Nachdem ich MS ja oft nur kritisiert habe und deswegen ja auch zur Konkurrenz bin, denke ich ist nix dabei, wenn ich diesen Move auch mal anerkenne. Aber am Ende bin ich ja - wenn du den Rest meines Postings liest - vielleicht ja selbst Leidtragender, da ich eigentlich nur ne PS geplant habe. Wie ich das zukünftig sehe, wird sich zeigen.
Aber wie so oft kann man es schreiben wie man will - es gibt am Ende immer mindestens einen, der einem schlechte Absichten...
Usul schrieb am
Pulsedriver30 hat geschrieben: ?07.10.2020 00:47Wir werden zukünftig nicht mehr selber entscheiden können.
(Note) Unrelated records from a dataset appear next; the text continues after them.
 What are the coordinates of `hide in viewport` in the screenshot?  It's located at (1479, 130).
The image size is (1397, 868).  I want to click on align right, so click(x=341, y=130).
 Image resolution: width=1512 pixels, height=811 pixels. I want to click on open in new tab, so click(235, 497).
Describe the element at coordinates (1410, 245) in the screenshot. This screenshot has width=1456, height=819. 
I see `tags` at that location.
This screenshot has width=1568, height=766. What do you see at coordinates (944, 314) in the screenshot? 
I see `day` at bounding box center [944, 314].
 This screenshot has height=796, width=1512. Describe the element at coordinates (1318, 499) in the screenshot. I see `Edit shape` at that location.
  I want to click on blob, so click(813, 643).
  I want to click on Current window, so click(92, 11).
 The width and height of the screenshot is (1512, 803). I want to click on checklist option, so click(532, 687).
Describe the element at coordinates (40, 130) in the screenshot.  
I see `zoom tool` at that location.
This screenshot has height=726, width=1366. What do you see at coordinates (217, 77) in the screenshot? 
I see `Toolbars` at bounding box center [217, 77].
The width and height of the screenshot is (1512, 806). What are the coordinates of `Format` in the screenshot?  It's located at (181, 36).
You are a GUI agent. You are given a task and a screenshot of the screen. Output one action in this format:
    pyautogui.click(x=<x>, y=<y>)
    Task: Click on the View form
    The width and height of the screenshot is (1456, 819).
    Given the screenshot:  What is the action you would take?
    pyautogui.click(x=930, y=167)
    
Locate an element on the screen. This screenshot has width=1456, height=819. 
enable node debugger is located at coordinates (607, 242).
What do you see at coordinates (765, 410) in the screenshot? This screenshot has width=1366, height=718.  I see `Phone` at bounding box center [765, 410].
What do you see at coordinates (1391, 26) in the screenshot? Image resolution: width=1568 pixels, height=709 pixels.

Ich will nichts gegen deine These sagen, aber auch in Zukunft werden wir mit Sicherheit noch selbst entscheiden. Zwingen kann dich niemand, den Game Pass zu abonnieren. Es wird sicher auch Spiele geben, die man nicht nur im Game Pass spielen kann. Und selbst wenn nicht: Man kann sich dann immer noch entscheiden, auf neue Spiele zu verzichten.
Kurz: Jeder entscheidet für sich selbst. Keiner wird zu etwas gezwungen. Das schafft auch MS nicht. Zumindest nicht in der Unterhaltungsbranche.
Pulsedriver30 schrieb am
huibuh hat geschrieben: ?21.09.2020 23:10
Eines ist sicher: Diese spektakuläre Übernahme wird nicht die letzte gewesen sein. Und der Spieler da draußen müsste von diesem qualitativ verschärften Wettbewerb profitieren.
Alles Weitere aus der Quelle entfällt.